Jada Pinkett Smith, Annette Bening, Meg Ryan & Debra Messing

 

About "The Women" the Movie

What happens when you combine a brilliant, all-female, all-star cast, headed by Meg Ryan and Annette Bening; celebrated comedy writer/director/producer Diane English ("Murphy Brown"); and a classic story about a circle of New York friends? The answer is THE WOMEN, a smart, sparkling comedy about contemporary womanhood and the power of female relationships.

Based on George Cukor's 1939 film and Clare Boothe Luce's 1936 stage play, THE WOMEN whisks us into a busy pocket of Manhattan society, where the publishing, fashion and finance industries play. At the center of the tale is Ryan's character, Mary Haines, a thoroughly modern woman suddenly confronted with an age-old dilemma: a cheating husband. The ladies in her life swiftly rally to Mary's side, led by her best friend, Sylvie Fowler, a dynamic magazine editor played by Bening. But when Sylvie betrays Mary in a Faustian bargain, the entire group is shaken to the core -- and two women face the most painful breakup of all -- their friendship.

Like its predecessors, THE WOMEN unfolds in an entirely female world; men are richly portrayed, but are never seen onscreen. Making her feature debut, English creates a multigenerational tapestry that encompasses post-feminist baby boomers, post-menopausal women and pre-teen girls. Fittingly, THE WOMEN boasts one of the most impressive rosters of female actors ever assembled in one film. Joining Ryan and Bening in the principal cast are Eva Mendes, Debra Messing, Jada Pinkett Smith, Candice Bergen, Bette Midler, Cloris Leachman, Carrie Fisher, and Debi Mazar.

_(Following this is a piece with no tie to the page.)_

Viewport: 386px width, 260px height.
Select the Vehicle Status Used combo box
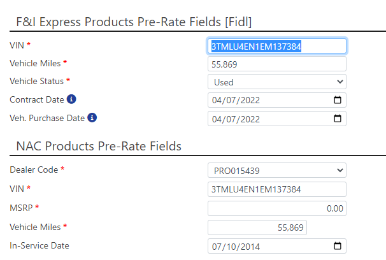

The supporting cast includes superb veterans Joanna Gleason and Lynn Whitfield as well as fresh young faces Tilly Scott Pedersen and India Ennenga.

In creating a 21st Century version of THE WOMEN, English maintains the wit, pacing and outrageousness of the original while reflecting the immense changes to women's lives since the 1930s. And while Luce's play was a poison pen letter to the society women she loathed, English's film is a valentine to today's woman, an appreciation of her efforts to navigate a complex web of choices, roles and responsibilities. English's women are a diverse lot, professionally, economically and ethnically; not all of them are married, nor are all of them heterosexual. What they are is funny, enterprising, and very protective of their own. THE WOMEN portrays their troubles and triumphs with a gimlet eye and generous heart; it is a comedy of both style and substance.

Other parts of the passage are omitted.